Dataset entries
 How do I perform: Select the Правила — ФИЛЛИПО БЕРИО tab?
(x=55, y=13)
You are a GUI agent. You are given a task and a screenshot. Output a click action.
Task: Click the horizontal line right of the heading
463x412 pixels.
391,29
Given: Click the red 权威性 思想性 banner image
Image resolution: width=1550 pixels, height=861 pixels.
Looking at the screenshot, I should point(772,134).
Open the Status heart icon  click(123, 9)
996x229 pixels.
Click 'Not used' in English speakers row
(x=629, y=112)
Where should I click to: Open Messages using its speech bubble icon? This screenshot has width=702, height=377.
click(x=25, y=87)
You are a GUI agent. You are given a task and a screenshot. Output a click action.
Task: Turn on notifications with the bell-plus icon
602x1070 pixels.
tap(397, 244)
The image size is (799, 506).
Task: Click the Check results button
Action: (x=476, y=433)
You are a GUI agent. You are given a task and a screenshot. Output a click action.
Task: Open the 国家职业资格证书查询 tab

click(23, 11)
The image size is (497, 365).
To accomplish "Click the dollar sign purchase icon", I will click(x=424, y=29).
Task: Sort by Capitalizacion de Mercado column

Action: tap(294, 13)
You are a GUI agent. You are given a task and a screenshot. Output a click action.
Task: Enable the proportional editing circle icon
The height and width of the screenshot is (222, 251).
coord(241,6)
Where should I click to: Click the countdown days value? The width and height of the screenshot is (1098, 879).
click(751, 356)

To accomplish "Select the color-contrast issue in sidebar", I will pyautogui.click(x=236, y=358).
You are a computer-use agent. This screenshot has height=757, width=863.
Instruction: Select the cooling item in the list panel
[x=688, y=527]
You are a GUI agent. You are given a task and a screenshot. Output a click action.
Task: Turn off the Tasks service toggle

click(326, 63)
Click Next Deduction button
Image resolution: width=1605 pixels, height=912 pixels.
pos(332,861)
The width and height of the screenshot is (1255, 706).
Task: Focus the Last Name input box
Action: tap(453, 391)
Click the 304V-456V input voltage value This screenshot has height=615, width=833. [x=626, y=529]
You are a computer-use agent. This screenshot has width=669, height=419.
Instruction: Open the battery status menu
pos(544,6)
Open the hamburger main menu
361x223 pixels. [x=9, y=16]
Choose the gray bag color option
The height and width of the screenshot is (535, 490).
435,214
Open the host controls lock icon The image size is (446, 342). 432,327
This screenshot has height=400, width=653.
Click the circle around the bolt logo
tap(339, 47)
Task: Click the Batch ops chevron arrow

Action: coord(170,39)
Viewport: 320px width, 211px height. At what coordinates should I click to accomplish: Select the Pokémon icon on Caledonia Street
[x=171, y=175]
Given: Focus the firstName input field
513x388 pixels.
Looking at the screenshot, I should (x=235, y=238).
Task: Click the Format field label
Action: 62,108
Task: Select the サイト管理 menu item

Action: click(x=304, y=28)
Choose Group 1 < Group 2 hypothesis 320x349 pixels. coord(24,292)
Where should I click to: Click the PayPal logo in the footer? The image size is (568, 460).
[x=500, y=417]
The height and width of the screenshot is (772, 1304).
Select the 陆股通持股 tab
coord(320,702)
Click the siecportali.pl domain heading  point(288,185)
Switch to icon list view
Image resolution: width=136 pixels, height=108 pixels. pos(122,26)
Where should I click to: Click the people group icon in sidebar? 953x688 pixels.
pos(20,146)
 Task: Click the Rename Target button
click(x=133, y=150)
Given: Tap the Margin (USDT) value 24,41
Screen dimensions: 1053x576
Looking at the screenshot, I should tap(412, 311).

**Required work**
Your task is to copy exactly, and only, the lines from the line with "Click the siecportali.pl" through the last line of the entries, both included.

**Solution to this exercise**
Click the siecportali.pl domain heading  point(288,185)
Switch to icon list view
Image resolution: width=136 pixels, height=108 pixels. pos(122,26)
Where should I click to: Click the people group icon in sidebar? 953x688 pixels.
pos(20,146)
 Task: Click the Rename Target button
click(x=133, y=150)
Given: Tap the Margin (USDT) value 24,41
Screen dimensions: 1053x576
Looking at the screenshot, I should tap(412, 311).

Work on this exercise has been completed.